Mike McCahill 

Watermark review – a critical eye on the way water shapes our world

Jennifer Baichwal’s documentary uses thrilling helicopter shots to explore how we use our most precious resource, writes Mike McCahill
  
  

Watermark
An aerial shot of Icelandic waters, from Jennifer Baichwal and ­Edward Burtynsky’s Watermark. Photograph: Ed Burtynsky Photograph: Ed Burtynsky/PR

Documentarist Jennifer Baichwal first collaborated with photographer Edward Burtynsky on 2006’s stunning Manufactured Landscapes, which illustrated the visual impact of industrialisation on the Earth’s surface. Here, they’ve turned to the myriad ways water shapes our landscape, and is shaped in turn by man.

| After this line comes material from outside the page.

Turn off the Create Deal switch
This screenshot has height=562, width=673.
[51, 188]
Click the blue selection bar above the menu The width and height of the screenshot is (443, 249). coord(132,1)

We approach fountains, stepwells and hydroelectric dams from a helicopter overview that is at times purely thrilling – pulling up from touching distance of the waves to reveal the sprawl of a Chinese seaweed farm – but most often it’s with a critical eye; each fly-by offering pointed observations on what we’re doing with our most precious resource. Cutting between parched mosaics of Mexican soil and California’s artificially maintained greenery makes a subtle point; if water is, as so much dystopian sci-fi predicts, one faultline along which society may rupture, then the cracks are already in evidence. It’s not as focused as its predecessor, but its best sequences rehydrate the mind.